Your lovely replies have really cheered me up, I've had a chat with dad so hopefully things will start to get better with him and mum. Tomorrow is definitely a cream cake day for all 3 of us!

love
Paula x
 

scarletpauline

Registered User
Jul 19, 2009
5,080
0
85
Leicestershire
Sorry you have had such a dodgy time, I had a day like that earlier in the week but talking on here really helped me and I hope it has helped you too.
Enjoy your cream cakes :D
Love Pauline x
 

beaglefan

Registered User
Apr 7, 2010
97
0
60
A big thanks to all who have replied, I feel so much better now, and tomorrow will be a fresh start.

Lots of love
Paula xx
 

Helen33

Registered User
Jul 20, 2008
14,697
0
Dear Paula,

I'm so glad that you're feeling better. I've only just caught up with your news of today and am sorry that you've had such a tough time. However, you're right, tomorrow is another day and a fresh start:) Onwards and Upwards:D

Love p.s. And did you mention cream cakes:D
 

susanne1964

Registered User
Mar 1, 2010
291
0
hertfordshire
Hi Paula,

I agree with every post on here, I care for my dad and most days I repeat my answers to the same questions a hundred times. Reassure him a million times but the other day got so frustrated with him when all we had talked about for six hours :mad: was the sale of his house and what was he going to do with his money. I turned around and said "For gods sake do what you bloody like with it I really dont give a shxxt". Immediately I felt terrible, changed the subject and got on with the day.

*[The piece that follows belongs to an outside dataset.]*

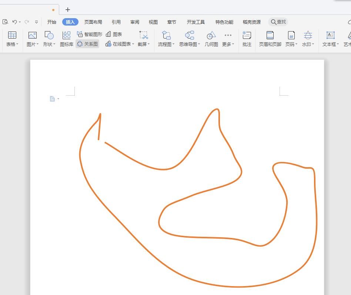Screen dimensions: 351x295
Task: Add a Comment (批注)
Action: point(247,39)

That night my sister phoned me and said that dad had rang her and said " I think I have upset the woman that looks after me. The WOMAN lol I isolate myself from my friends etc to look after him and I was called "the woman". It was only when I came on here that I realised that it is all part of the dimentia.

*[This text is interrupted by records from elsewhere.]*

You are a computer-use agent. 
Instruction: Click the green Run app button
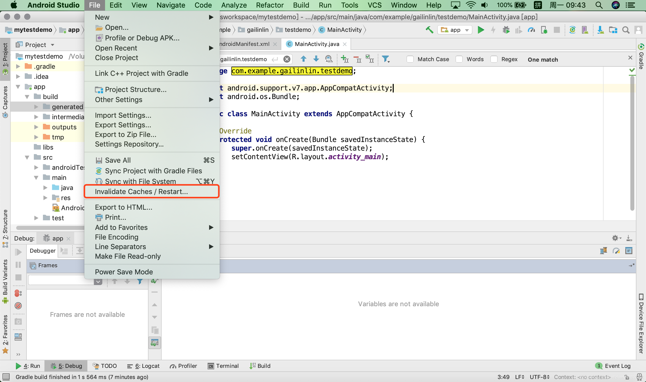coord(481,30)
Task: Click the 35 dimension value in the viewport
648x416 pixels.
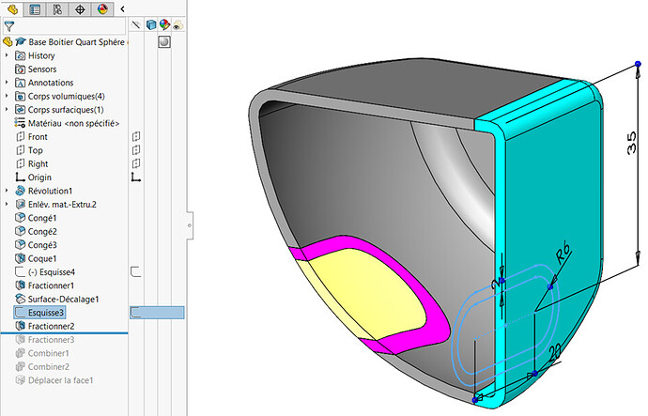Action: pos(632,143)
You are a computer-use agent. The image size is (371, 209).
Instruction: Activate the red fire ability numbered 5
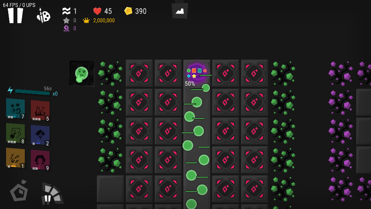(x=40, y=111)
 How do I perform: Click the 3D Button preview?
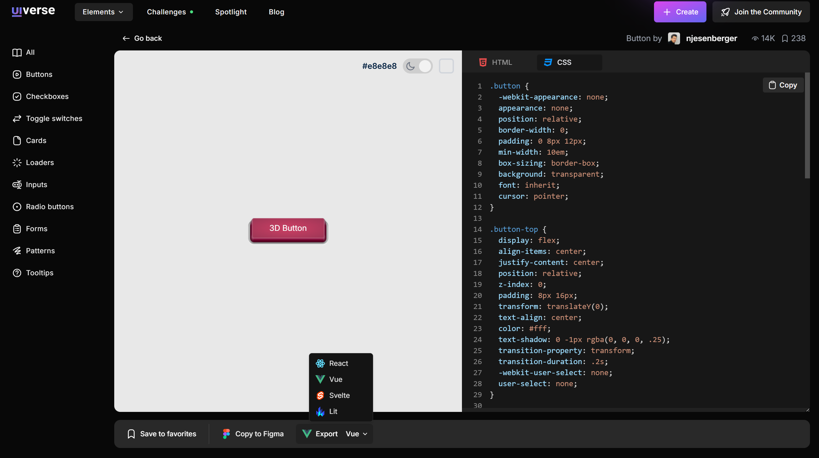[x=288, y=229]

The next morning went over to his and he had forgotten all about me blowing up and telling me I am his fav daughter lol and how much he appreciates what I do etc etc.

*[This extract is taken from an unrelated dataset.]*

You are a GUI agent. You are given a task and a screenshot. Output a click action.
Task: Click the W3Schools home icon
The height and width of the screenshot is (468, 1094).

Dont beat yourself up you are doing the best you can in the most difficult circumstances

love sue :)

xxxx
 

allylee

Registered User
Feb 28, 2005
180
0
60
west mids
Oh Paula , I think most all of us have reacted in a similar way during our time as carers.Dealing with this disease has been the biggest challenge of my life ,though my role as carer is now over.
I shouted at mum many times through frustration and exhaustion but hey I was thankful for the fact that she never remembered.

I agree with everyone else ...guilt is part of the package though god knows why ...we have enough to contend with.

Make sure you treat yourself to one of those cream cakes too.

Hugs n best wishes xx
 

lin1

Registered User
Jan 14, 2010
9,350
0
East Kent
Paula

only just seen this thread.

Hope its a much better day for you tomorrow.

WE ALLlose it from time to time,we are
human not saints,

so give that awful guilt monster a kick in the butt
and have some of those cream cakes with your mum.

View attachment hugs 2 u.bmp
 

Grannie G

Volunteer Moderator
Apr 3, 2006
81,440
0
Kent
Hello Paula

The most important thing about losing it is recognizing and admitting it. You have done this and by posting have seen you are in good company. I doubt there is a carer here who has not lost it at some time.

The fact you walked away is the best thing you could have done. Even as you were walking away you were planning to make things right. . You have nothing to feel guilty about.

I hope you have a much better day today.